> [TEXTABSCHNITT]:
Überdenken des Antibiotikaeinsatzes
Die neuen Erkenntnisse werfen auch wichtige Fragen über den weit verbreiteten Einsatz von Antibiotika und seine möglichen Auswirkungen auf die Infektionsanfälligkeit auf. Es ist bekannt, dass Antibiotika das Darmmikrobiom stören, was häufig zu einer Verarmung nützlicher anaerober Bakterien wie Butyratproduzenten führt.
Frühere Forschungsarbeiten des Amsterdamer UMC-Teams und anderer haben gezeigt, dass der Verlust dieser anaeroben Darmmikroben mit einem erhöhten Infektionsrisiko bei Hochrisikopatienten verbunden ist, z. B. bei Patienten, die sich von einem Schlaganfall erholen oder sich einer Stammzellentransplantation unterziehen.
"Jetzt sehen wir, dass sich die schädlichen Auswirkungen einer Störung des Mikrobioms auf das Infektionsrisiko auch auf die Allgemeinbevölkerung ausweiten können", sagte Dr. Wiersinga. "Dies unterstreicht die Notwendigkeit, den Einsatz von Antibiotika, insbesondere von solchen mit starker anaerober Wirkung, neu zu bewerten und die langfristigen Folgen für das Ökosystem des Darms und die Anfälligkeit für schwere Infektionen zu berücksichtigen."
Eine aktuelle Studie unter der Leitung von Dr. Wiersingas Team ergab, dass die Verabreichung von Breitspektrum-Antibiotika an schwerkranke Patienten in der Notaufnahme mit schlechteren klinischen Ergebnissen, einschließlich eines erhöhten Sterberisikos, verbunden war. Diese Ergebnisse ergänzen die wachsende Zahl von Belegen, die die unbeabsichtigten Schäden eines wahllosen Antibiotikaeinsatzes aufzeigen.
Der Weg in die Zukunft
Die neuen Studien liefern zwar überzeugende Beweise für einen Zusammenhang zwischen dem Darmmikrobiom und dem Infektionsrisiko, doch die Forscher weisen darauf hin, dass noch weitere Arbeiten erforderlich sind, um die Kausalität nachzuweisen und diese Erkenntnisse in die klinische Praxis umzusetzen.
"Unsere Beobachtungsdaten zeigen einen eindeutigen Zusammenhang, aber wir können nicht mit Sicherheit sagen, ob die Veränderungen im Mikrobiom wirklich zu einer erhöhten Infektionsanfälligkeit führen oder nur als Marker für eine zugrunde liegende Dysregulation dienen", warnte Dr. Wiersinga. "Interventionsstudien, bei denen das Darmmikrobiom gezielt manipuliert wird, werden entscheidend sein, um festzustellen, ob die Modulation dieser mikrobiellen Gemeinschaften die Belastung durch schwere Infektionen tatsächlich verringern kann.

> [AUSZÜGE DER EINTRÄGE]:
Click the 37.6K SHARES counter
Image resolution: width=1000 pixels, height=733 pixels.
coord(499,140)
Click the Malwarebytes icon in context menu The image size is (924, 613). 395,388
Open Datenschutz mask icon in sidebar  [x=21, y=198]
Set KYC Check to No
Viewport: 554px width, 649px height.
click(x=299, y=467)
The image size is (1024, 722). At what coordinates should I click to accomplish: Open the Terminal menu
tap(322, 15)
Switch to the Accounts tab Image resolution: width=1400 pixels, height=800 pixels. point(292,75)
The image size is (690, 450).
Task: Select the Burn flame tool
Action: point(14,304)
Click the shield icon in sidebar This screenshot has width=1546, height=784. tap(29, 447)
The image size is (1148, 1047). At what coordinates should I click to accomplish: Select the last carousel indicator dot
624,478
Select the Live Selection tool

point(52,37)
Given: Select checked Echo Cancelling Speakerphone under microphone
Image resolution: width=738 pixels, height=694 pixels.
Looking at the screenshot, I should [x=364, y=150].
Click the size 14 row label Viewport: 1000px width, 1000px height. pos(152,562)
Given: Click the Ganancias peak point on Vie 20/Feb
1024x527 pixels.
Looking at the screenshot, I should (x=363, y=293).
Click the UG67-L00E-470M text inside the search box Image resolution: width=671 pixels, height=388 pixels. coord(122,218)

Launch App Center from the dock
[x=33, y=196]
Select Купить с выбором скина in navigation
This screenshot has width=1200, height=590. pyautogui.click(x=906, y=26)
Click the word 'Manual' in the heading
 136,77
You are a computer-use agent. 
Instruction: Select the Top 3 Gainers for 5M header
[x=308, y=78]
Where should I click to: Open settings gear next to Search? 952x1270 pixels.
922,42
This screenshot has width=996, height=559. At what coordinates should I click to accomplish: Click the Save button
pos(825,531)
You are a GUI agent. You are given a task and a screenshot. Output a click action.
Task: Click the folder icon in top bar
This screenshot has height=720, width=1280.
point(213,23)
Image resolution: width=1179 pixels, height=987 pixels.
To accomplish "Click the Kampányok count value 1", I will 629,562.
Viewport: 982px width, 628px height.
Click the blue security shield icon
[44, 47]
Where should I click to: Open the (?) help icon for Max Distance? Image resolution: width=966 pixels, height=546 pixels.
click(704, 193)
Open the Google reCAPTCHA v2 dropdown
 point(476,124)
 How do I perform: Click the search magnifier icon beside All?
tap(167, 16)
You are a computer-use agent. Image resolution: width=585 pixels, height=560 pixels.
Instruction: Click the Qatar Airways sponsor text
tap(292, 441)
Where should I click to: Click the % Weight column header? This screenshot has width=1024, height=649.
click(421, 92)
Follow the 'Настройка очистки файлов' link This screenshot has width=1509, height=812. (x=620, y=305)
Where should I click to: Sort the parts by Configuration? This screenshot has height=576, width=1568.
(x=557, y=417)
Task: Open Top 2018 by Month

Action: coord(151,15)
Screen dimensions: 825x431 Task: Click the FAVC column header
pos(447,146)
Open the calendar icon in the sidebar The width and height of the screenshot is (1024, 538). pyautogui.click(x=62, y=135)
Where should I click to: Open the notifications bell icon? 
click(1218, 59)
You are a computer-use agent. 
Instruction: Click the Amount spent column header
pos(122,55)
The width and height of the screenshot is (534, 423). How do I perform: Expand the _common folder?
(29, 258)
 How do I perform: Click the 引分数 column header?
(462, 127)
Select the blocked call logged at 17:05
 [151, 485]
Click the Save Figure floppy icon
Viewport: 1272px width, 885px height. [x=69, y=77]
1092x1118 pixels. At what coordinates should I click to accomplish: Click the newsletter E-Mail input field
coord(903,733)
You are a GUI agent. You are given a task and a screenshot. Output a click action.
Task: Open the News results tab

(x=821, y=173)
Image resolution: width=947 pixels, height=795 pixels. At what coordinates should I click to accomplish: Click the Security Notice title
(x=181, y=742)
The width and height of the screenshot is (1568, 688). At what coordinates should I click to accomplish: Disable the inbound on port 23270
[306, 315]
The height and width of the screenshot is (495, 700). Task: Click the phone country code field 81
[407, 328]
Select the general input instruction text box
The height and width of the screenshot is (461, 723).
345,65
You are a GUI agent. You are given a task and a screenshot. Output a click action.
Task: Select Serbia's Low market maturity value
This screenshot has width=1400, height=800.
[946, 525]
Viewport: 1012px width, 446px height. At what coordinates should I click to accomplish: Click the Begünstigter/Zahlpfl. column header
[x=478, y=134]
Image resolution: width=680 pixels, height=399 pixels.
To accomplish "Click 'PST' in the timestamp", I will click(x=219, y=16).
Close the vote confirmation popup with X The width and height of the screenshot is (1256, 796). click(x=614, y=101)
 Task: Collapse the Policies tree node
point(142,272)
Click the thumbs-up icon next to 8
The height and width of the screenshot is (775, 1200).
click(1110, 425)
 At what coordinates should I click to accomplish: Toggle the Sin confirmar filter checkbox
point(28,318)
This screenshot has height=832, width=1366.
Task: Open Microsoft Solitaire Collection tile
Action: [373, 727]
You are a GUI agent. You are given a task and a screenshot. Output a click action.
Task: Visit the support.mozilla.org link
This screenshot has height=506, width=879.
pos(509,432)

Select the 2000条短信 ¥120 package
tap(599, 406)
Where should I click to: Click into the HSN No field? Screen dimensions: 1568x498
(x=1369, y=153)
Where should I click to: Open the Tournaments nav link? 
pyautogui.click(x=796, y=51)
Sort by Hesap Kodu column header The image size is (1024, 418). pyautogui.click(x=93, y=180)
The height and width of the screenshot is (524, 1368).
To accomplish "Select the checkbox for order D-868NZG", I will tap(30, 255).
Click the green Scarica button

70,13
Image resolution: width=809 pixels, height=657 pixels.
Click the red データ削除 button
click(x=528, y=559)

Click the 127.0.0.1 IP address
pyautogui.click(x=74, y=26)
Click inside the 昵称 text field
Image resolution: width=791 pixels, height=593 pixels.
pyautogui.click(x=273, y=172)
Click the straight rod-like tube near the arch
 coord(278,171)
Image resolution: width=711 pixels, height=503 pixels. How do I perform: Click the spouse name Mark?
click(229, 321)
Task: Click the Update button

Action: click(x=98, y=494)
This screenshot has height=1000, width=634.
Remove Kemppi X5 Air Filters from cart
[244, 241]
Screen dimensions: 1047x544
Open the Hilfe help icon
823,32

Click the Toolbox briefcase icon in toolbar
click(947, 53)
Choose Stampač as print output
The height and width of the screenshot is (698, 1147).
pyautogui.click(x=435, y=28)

> [AUFGABE A]: Mit welchen klinischen Ergebnissen war laut dem Textabschnitt die Gabe von Breitspektrum-Antibiotika an schwerkranke Patienten in der Notaufnahme verbunden?
> [AUFGABE B]: Schreiben Sie aus dem Textabschnitt alles von „Eine aktuelle Studie“ bis hinunter zu „klinische Praxis umzusetzen.“ wortgetreu ab.
> [AUFGABE C]: Fassen Sie den Textabschnitt in zwei Sätzen zusammen.
Verwenden Sie ausschließlich den Textabschnitt.

> [SCHRIFTLICHE ANTWORT A]: Mit schlechteren klinischen Ergebnissen, einschließlich eines erhöhten Sterberisikos.

> [SCHRIFTLICHE ANTWORT B]:
Eine aktuelle Studie unter der Leitung von Dr. Wiersingas Team ergab, dass die Verabreichung von Breitspektrum-Antibiotika an schwerkranke Patienten in der Notaufnahme mit schlechteren klinischen Ergebnissen, einschließlich eines erhöhten Sterberisikos, verbunden war. Diese Ergebnisse ergänzen die wachsende Zahl von Belegen, die die unbeabsichtigten Schäden eines wahllosen Antibiotikaeinsatzes aufzeigen.
Der Weg in die Zukunft
Die neuen Studien liefern zwar überzeugende Beweise für einen Zusammenhang zwischen dem Darmmikrobiom und dem Infektionsrisiko, doch die Forscher weisen darauf hin, dass noch weitere Arbeiten erforderlich sind, um die Kausalität nachzuweisen und diese Erkenntnisse in die klinische Praxis umzusetzen.

> [SCHRIFTLICHE ANTWORT C]: Antibiotika stören das Darmmikrobiom und führen häufig zu einer Verarmung nützlicher anaerober Bakterien, deren Verlust mit einem erhöhten Infektionsrisiko verbunden ist. Laut Dr. Wiersinga kann dies auch die Allgemeinbevölkerung betreffen und erfordert eine Neubewertung des Antibiotikaeinsatzes, doch bisher ist nur ein Zusammenhang belegt, und Interventionsstudien sind nötig, um die Kausalität nachzuweisen.